Dataset items:
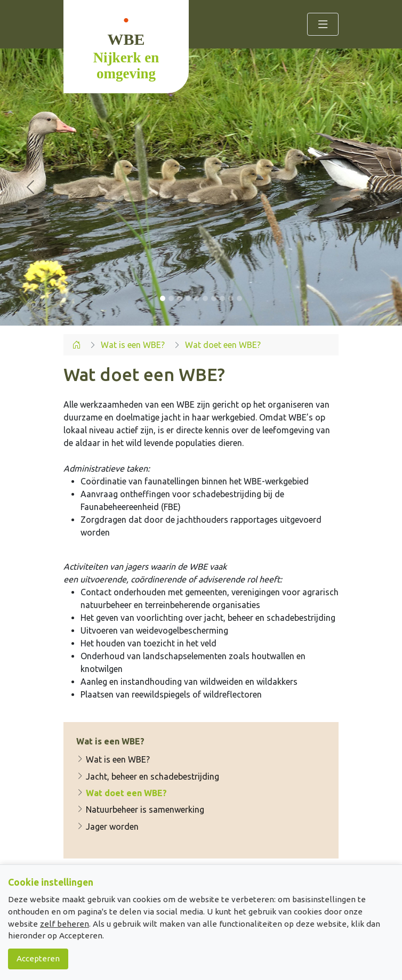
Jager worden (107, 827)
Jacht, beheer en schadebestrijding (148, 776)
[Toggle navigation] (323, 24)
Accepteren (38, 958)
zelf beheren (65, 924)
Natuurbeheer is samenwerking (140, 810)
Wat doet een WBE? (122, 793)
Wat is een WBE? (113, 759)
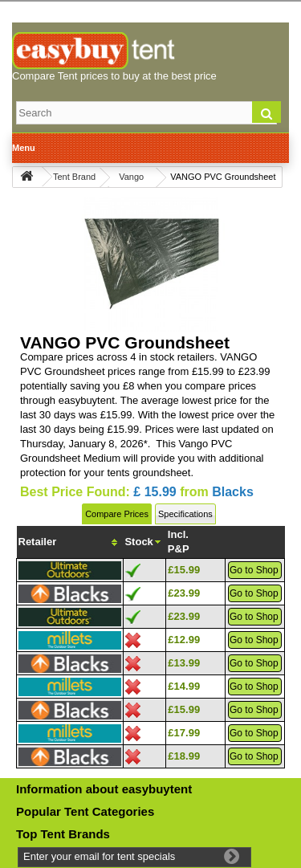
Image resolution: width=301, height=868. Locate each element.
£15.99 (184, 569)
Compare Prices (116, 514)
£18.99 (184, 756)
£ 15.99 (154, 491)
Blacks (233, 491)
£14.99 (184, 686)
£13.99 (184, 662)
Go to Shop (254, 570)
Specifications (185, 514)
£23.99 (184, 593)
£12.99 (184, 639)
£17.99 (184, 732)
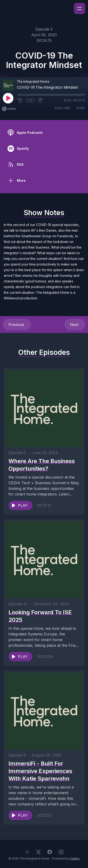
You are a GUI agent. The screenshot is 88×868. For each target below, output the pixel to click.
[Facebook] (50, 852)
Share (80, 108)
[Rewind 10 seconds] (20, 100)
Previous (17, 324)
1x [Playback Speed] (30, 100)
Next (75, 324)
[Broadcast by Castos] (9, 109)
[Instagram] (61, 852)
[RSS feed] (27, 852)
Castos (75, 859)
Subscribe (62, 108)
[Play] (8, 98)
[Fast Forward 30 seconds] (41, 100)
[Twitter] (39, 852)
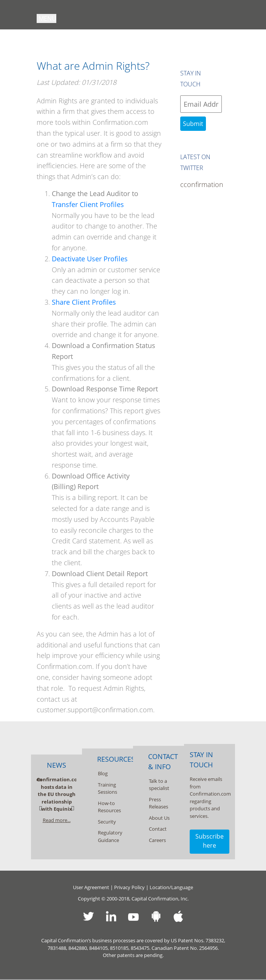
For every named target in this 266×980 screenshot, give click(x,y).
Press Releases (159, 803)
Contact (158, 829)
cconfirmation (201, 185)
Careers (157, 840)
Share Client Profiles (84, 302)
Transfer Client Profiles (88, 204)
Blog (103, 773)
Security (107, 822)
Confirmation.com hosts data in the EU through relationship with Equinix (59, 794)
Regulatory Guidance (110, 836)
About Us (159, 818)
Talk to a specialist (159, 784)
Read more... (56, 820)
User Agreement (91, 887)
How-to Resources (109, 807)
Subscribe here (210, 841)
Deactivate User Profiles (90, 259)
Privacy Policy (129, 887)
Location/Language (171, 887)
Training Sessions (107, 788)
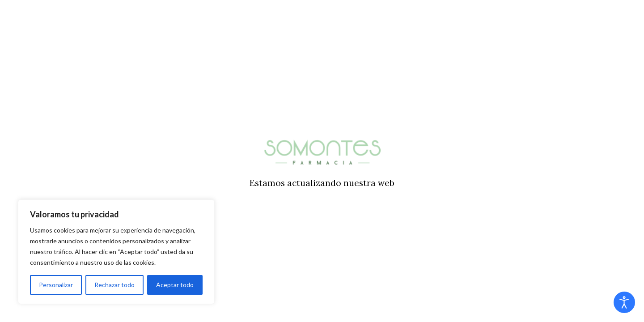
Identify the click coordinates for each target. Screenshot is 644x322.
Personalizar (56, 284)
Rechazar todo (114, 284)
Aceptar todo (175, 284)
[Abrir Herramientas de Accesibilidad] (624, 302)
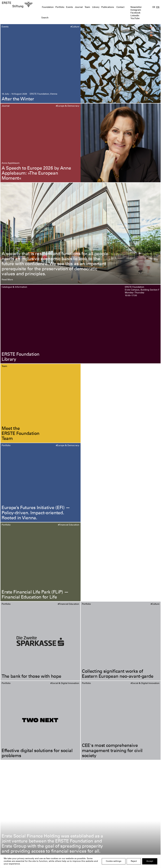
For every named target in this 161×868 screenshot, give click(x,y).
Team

--

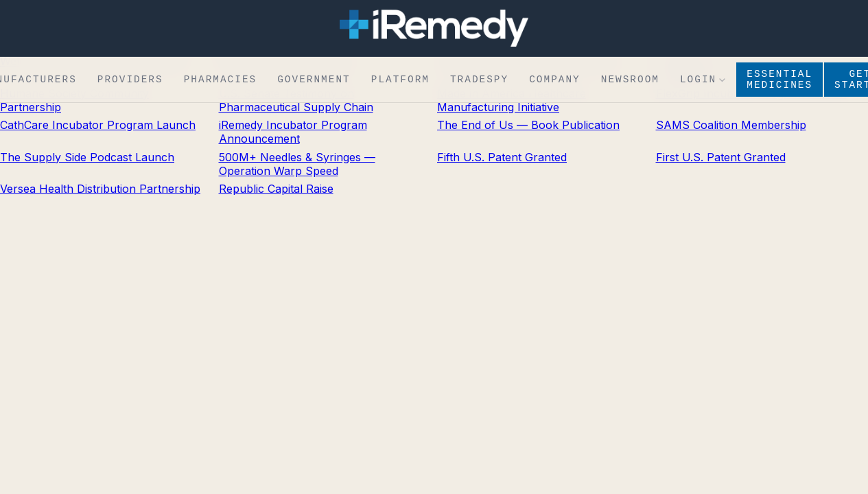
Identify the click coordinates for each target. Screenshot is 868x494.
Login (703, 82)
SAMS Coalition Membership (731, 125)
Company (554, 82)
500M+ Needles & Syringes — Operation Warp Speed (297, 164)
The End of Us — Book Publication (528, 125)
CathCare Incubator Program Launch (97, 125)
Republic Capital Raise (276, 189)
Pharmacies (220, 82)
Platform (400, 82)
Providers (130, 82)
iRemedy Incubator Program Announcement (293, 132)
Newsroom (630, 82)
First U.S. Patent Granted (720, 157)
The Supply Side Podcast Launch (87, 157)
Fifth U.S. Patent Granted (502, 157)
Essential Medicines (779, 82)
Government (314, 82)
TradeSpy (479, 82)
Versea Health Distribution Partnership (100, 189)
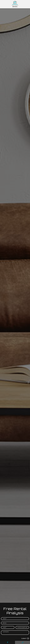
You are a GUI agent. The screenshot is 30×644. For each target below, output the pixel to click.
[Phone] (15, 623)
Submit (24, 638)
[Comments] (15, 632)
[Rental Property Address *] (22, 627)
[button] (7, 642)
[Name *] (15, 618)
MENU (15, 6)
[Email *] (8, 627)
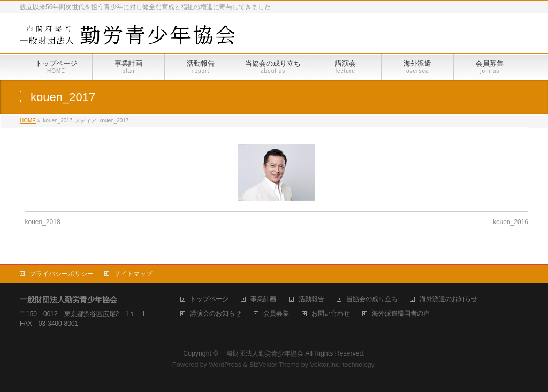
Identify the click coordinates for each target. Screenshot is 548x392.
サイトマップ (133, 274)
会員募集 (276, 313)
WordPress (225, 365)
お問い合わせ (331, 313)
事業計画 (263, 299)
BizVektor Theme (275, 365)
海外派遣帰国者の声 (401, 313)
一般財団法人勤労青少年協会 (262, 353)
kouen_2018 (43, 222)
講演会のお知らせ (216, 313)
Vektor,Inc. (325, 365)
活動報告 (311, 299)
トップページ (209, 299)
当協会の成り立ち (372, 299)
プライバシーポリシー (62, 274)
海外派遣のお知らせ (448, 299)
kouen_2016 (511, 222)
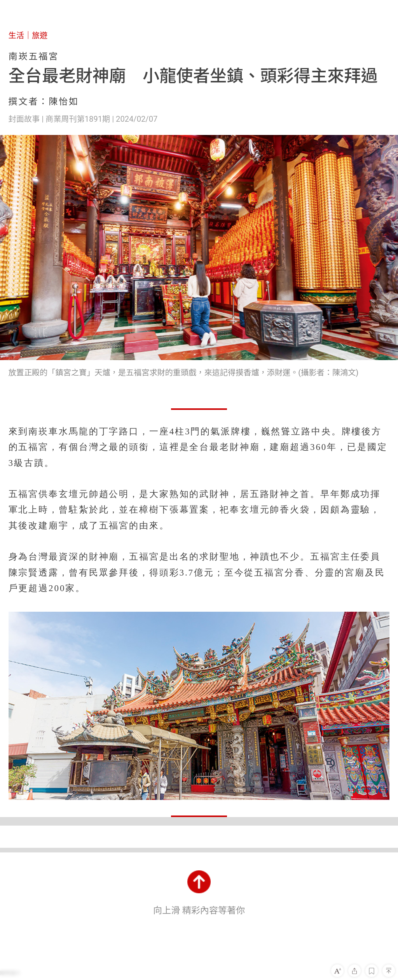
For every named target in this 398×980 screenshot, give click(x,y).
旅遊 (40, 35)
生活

__TASK INSTRUCTIONS__.
Scale the records starting at the line containing "Jager worden (107, 827)" and ending at the line containing "[Twitter] (39, 852)" by rewriting every one of those lines, requests included, with each answer coordinate multiplied by 0.3 and rounded to a whole number (halves round up). Leave the numbers in the requests unchanged, and omit the pictures from your answer.

__TASK RESULT__.
Jager worden (32, 248)
Jacht, beheer en schadebestrijding (44, 233)
[Toggle navigation] (97, 7)
Accepteren (11, 287)
zelf beheren (20, 277)
Natuurbeheer is samenwerking (42, 243)
Wat doet een WBE? (37, 238)
Wat is een WBE? (34, 228)
Image resolution: width=301, height=868. Locate each element.
£15.99 (55, 171)
Compare Prices (35, 154)
£18.99 (55, 227)
£ 15.99 (46, 147)
Blacks (70, 147)
£14.99 (55, 206)
£13.99 (55, 199)
Go to Shop (76, 171)
Specifications (56, 154)
£23.99 (55, 178)
£12.99 (55, 192)
£17.99 (55, 220)
You are a GUI agent. The screenshot is 88×868. For each target below, output the pixel to click.
[Facebook] (15, 256)
Share (24, 32)
[Rewind 10 seconds] (6, 30)
Previous (5, 97)
1x [Playback Speed] (9, 30)
Next (23, 97)
[Broadcast by Castos] (3, 33)
[Instagram] (18, 256)
[RSS feed] (8, 256)
Castos (23, 258)
Subscribe (19, 32)
[Play] (2, 29)
[Fast Forward 30 seconds] (12, 30)
[Twitter] (12, 256)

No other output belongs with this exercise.